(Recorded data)
◇ ◇ ◇ ◇ ◇

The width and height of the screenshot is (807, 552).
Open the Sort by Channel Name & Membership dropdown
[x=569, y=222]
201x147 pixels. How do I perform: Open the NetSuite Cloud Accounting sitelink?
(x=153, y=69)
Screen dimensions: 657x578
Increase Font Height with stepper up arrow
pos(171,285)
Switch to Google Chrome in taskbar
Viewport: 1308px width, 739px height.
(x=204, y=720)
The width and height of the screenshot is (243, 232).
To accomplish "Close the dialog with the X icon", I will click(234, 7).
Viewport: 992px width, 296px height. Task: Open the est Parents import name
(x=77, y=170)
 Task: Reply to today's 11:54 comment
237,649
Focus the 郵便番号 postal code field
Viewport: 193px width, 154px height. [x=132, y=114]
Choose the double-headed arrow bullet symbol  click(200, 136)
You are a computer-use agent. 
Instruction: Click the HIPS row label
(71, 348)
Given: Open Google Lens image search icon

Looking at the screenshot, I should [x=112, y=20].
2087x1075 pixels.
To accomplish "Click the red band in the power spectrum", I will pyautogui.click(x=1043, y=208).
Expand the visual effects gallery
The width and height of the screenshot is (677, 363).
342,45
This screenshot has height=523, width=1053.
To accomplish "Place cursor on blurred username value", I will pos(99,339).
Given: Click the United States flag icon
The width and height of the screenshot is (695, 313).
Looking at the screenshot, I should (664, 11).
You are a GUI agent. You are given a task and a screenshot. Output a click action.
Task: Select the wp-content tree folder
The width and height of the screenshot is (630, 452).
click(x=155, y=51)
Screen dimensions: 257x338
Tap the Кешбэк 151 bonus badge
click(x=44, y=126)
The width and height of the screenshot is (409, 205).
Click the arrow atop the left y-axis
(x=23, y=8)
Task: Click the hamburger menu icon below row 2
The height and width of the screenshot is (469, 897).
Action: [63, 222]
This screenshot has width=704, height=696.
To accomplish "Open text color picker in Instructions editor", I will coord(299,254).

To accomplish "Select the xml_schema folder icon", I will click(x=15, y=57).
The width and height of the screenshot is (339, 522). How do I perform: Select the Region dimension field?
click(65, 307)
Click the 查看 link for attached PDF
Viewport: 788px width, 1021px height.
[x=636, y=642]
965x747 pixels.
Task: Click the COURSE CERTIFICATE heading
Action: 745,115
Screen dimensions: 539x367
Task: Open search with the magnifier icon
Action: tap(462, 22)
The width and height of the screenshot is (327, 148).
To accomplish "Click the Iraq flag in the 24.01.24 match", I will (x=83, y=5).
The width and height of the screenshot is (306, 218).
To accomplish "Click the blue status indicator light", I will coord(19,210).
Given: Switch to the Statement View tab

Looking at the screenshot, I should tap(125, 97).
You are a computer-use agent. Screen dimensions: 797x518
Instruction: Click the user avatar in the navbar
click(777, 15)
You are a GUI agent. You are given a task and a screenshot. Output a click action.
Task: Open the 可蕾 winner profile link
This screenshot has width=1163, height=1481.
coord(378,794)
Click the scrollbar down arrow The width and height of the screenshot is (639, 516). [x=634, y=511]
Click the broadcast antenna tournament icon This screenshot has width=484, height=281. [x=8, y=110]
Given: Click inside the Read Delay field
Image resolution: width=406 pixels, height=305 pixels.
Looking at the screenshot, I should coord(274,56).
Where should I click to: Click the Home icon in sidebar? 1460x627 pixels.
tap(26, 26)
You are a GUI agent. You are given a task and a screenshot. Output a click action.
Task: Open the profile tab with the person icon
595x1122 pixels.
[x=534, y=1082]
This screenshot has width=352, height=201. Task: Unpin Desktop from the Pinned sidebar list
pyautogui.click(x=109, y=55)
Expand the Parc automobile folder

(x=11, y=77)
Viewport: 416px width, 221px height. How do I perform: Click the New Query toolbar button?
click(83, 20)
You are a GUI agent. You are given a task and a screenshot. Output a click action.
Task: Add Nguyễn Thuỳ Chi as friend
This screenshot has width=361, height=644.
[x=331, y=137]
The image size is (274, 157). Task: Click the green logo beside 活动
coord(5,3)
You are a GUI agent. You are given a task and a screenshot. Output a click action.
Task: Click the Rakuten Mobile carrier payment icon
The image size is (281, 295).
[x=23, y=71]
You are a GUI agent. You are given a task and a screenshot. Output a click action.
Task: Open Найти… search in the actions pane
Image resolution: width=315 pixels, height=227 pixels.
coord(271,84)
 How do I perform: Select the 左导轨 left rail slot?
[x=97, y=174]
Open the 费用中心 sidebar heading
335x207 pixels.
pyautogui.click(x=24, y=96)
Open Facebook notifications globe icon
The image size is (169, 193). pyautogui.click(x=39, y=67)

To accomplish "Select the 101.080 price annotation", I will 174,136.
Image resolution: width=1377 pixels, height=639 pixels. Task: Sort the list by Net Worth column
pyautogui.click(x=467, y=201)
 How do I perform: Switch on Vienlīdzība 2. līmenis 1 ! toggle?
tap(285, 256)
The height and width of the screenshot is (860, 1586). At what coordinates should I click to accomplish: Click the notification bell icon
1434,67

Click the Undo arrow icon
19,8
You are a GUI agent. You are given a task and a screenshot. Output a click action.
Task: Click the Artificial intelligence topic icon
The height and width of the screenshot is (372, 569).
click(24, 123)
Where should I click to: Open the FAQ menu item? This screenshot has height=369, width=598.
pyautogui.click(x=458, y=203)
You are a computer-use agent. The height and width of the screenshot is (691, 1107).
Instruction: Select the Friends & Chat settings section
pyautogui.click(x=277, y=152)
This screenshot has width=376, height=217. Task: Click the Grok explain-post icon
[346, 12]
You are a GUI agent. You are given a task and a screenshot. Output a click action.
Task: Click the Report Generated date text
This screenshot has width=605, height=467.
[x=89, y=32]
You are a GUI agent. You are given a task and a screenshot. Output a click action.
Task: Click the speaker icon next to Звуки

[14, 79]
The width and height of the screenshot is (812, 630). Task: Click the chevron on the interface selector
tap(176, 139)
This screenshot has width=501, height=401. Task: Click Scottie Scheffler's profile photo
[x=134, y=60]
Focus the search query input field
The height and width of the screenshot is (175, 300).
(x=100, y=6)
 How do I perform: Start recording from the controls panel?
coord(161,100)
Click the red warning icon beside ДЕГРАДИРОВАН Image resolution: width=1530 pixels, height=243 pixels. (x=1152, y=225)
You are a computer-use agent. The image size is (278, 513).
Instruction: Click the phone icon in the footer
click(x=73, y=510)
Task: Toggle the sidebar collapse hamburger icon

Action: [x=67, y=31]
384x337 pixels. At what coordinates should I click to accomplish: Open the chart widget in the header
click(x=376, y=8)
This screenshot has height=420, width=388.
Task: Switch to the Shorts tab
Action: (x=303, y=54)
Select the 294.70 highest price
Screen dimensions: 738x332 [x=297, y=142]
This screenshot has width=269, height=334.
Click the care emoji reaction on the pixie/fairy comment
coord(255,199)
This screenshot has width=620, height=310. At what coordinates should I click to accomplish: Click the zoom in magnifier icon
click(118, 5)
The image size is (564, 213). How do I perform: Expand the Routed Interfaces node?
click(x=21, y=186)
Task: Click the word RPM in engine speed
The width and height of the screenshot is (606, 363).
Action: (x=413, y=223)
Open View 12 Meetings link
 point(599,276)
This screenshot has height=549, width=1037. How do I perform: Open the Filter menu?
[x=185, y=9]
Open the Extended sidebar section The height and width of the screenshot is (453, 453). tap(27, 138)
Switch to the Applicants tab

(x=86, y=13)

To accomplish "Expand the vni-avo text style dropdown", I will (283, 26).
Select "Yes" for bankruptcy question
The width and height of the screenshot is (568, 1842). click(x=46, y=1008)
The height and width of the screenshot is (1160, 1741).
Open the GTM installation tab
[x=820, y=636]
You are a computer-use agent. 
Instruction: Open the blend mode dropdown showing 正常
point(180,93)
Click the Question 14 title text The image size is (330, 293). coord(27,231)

◇ ◇ ◇ ◇ ◇

From the records above, extract every line exactly as it stands.

The width and height of the screenshot is (807, 552).
Open the Sort by Channel Name & Membership dropdown
[x=569, y=222]
201x147 pixels. How do I perform: Open the NetSuite Cloud Accounting sitelink?
(x=153, y=69)
Screen dimensions: 657x578
Increase Font Height with stepper up arrow
pos(171,285)
Switch to Google Chrome in taskbar
Viewport: 1308px width, 739px height.
(x=204, y=720)
The width and height of the screenshot is (243, 232).
To accomplish "Close the dialog with the X icon", I will click(234, 7).
Viewport: 992px width, 296px height. Task: Open the est Parents import name
(x=77, y=170)
 Task: Reply to today's 11:54 comment
237,649
Focus the 郵便番号 postal code field
Viewport: 193px width, 154px height. [x=132, y=114]
Choose the double-headed arrow bullet symbol  click(200, 136)
You are a computer-use agent. 
Instruction: Click the HIPS row label
(71, 348)
Given: Open Google Lens image search icon

Looking at the screenshot, I should [x=112, y=20].
2087x1075 pixels.
To accomplish "Click the red band in the power spectrum", I will pyautogui.click(x=1043, y=208).
Expand the visual effects gallery
The width and height of the screenshot is (677, 363).
342,45
This screenshot has height=523, width=1053.
To accomplish "Place cursor on blurred username value", I will pos(99,339).
Given: Click the United States flag icon
The width and height of the screenshot is (695, 313).
Looking at the screenshot, I should (664, 11).
You are a GUI agent. You are given a task and a screenshot. Output a click action.
Task: Select the wp-content tree folder
The width and height of the screenshot is (630, 452).
click(x=155, y=51)
Screen dimensions: 257x338
Tap the Кешбэк 151 bonus badge
click(x=44, y=126)
The width and height of the screenshot is (409, 205).
Click the arrow atop the left y-axis
(x=23, y=8)
Task: Click the hamburger menu icon below row 2
The height and width of the screenshot is (469, 897).
Action: [63, 222]
This screenshot has width=704, height=696.
To accomplish "Open text color picker in Instructions editor", I will coord(299,254).

To accomplish "Select the xml_schema folder icon", I will click(x=15, y=57).
The width and height of the screenshot is (339, 522). How do I perform: Select the Region dimension field?
click(65, 307)
Click the 查看 link for attached PDF
Viewport: 788px width, 1021px height.
[x=636, y=642]
965x747 pixels.
Task: Click the COURSE CERTIFICATE heading
Action: 745,115
Screen dimensions: 539x367
Task: Open search with the magnifier icon
Action: tap(462, 22)
The width and height of the screenshot is (327, 148).
To accomplish "Click the Iraq flag in the 24.01.24 match", I will (x=83, y=5).
The width and height of the screenshot is (306, 218).
To accomplish "Click the blue status indicator light", I will coord(19,210).
Given: Switch to the Statement View tab

Looking at the screenshot, I should tap(125, 97).
You are a computer-use agent. Screen dimensions: 797x518
Instruction: Click the user avatar in the navbar
click(777, 15)
You are a GUI agent. You are given a task and a screenshot. Output a click action.
Task: Open the 可蕾 winner profile link
This screenshot has width=1163, height=1481.
coord(378,794)
Click the scrollbar down arrow The width and height of the screenshot is (639, 516). [x=634, y=511]
Click the broadcast antenna tournament icon This screenshot has width=484, height=281. [x=8, y=110]
Given: Click inside the Read Delay field
Image resolution: width=406 pixels, height=305 pixels.
Looking at the screenshot, I should coord(274,56).
Where should I click to: Click the Home icon in sidebar? 1460x627 pixels.
tap(26, 26)
You are a GUI agent. You are given a task and a screenshot. Output a click action.
Task: Open the profile tab with the person icon
595x1122 pixels.
[x=534, y=1082]
This screenshot has width=352, height=201. Task: Unpin Desktop from the Pinned sidebar list
pyautogui.click(x=109, y=55)
Expand the Parc automobile folder

(x=11, y=77)
Viewport: 416px width, 221px height. How do I perform: Click the New Query toolbar button?
click(83, 20)
You are a GUI agent. You are given a task and a screenshot. Output a click action.
Task: Add Nguyễn Thuỳ Chi as friend
This screenshot has width=361, height=644.
[x=331, y=137]
The image size is (274, 157). Task: Click the green logo beside 活动
coord(5,3)
You are a GUI agent. You are given a task and a screenshot. Output a click action.
Task: Click the Rakuten Mobile carrier payment icon
The image size is (281, 295).
[x=23, y=71]
You are a GUI agent. You are given a task and a screenshot. Output a click action.
Task: Open Найти… search in the actions pane
Image resolution: width=315 pixels, height=227 pixels.
coord(271,84)
 How do I perform: Select the 左导轨 left rail slot?
[x=97, y=174]
Open the 费用中心 sidebar heading
335x207 pixels.
pyautogui.click(x=24, y=96)
Open Facebook notifications globe icon
The image size is (169, 193). pyautogui.click(x=39, y=67)

To accomplish "Select the 101.080 price annotation", I will 174,136.
Image resolution: width=1377 pixels, height=639 pixels. Task: Sort the list by Net Worth column
pyautogui.click(x=467, y=201)
 How do I perform: Switch on Vienlīdzība 2. līmenis 1 ! toggle?
tap(285, 256)
The height and width of the screenshot is (860, 1586). At what coordinates should I click to accomplish: Click the notification bell icon
1434,67

Click the Undo arrow icon
19,8
You are a GUI agent. You are given a task and a screenshot. Output a click action.
Task: Click the Artificial intelligence topic icon
The height and width of the screenshot is (372, 569).
click(24, 123)
Where should I click to: Open the FAQ menu item? This screenshot has height=369, width=598.
pyautogui.click(x=458, y=203)
You are a computer-use agent. The height and width of the screenshot is (691, 1107).
Instruction: Select the Friends & Chat settings section
pyautogui.click(x=277, y=152)
This screenshot has width=376, height=217. Task: Click the Grok explain-post icon
[346, 12]
You are a GUI agent. You are given a task and a screenshot. Output a click action.
Task: Click the Report Generated date text
This screenshot has width=605, height=467.
[x=89, y=32]
You are a GUI agent. You are given a task and a screenshot. Output a click action.
Task: Click the speaker icon next to Звуки

[14, 79]
The width and height of the screenshot is (812, 630). Task: Click the chevron on the interface selector
tap(176, 139)
This screenshot has width=501, height=401. Task: Click Scottie Scheffler's profile photo
[x=134, y=60]
Focus the search query input field
The height and width of the screenshot is (175, 300).
(x=100, y=6)
 How do I perform: Start recording from the controls panel?
coord(161,100)
Click the red warning icon beside ДЕГРАДИРОВАН Image resolution: width=1530 pixels, height=243 pixels. (x=1152, y=225)
You are a computer-use agent. The image size is (278, 513).
Instruction: Click the phone icon in the footer
click(x=73, y=510)
Task: Toggle the sidebar collapse hamburger icon

Action: [x=67, y=31]
384x337 pixels. At what coordinates should I click to accomplish: Open the chart widget in the header
click(x=376, y=8)
This screenshot has height=420, width=388.
Task: Switch to the Shorts tab
Action: (x=303, y=54)
Select the 294.70 highest price
Screen dimensions: 738x332 [x=297, y=142]
This screenshot has width=269, height=334.
Click the care emoji reaction on the pixie/fairy comment
coord(255,199)
This screenshot has width=620, height=310. At what coordinates should I click to accomplish: Click the zoom in magnifier icon
click(118, 5)
The image size is (564, 213). How do I perform: Expand the Routed Interfaces node?
click(x=21, y=186)
Task: Click the word RPM in engine speed
The width and height of the screenshot is (606, 363).
Action: (x=413, y=223)
Open View 12 Meetings link
 point(599,276)
This screenshot has height=549, width=1037. How do I perform: Open the Filter menu?
[x=185, y=9]
Open the Extended sidebar section The height and width of the screenshot is (453, 453). tap(27, 138)
Switch to the Applicants tab

(x=86, y=13)

To accomplish "Expand the vni-avo text style dropdown", I will (283, 26).
Select "Yes" for bankruptcy question
The width and height of the screenshot is (568, 1842). click(x=46, y=1008)
The height and width of the screenshot is (1160, 1741).
Open the GTM installation tab
[x=820, y=636]
You are a computer-use agent. 
Instruction: Open the blend mode dropdown showing 正常
point(180,93)
Click the Question 14 title text The image size is (330, 293). coord(27,231)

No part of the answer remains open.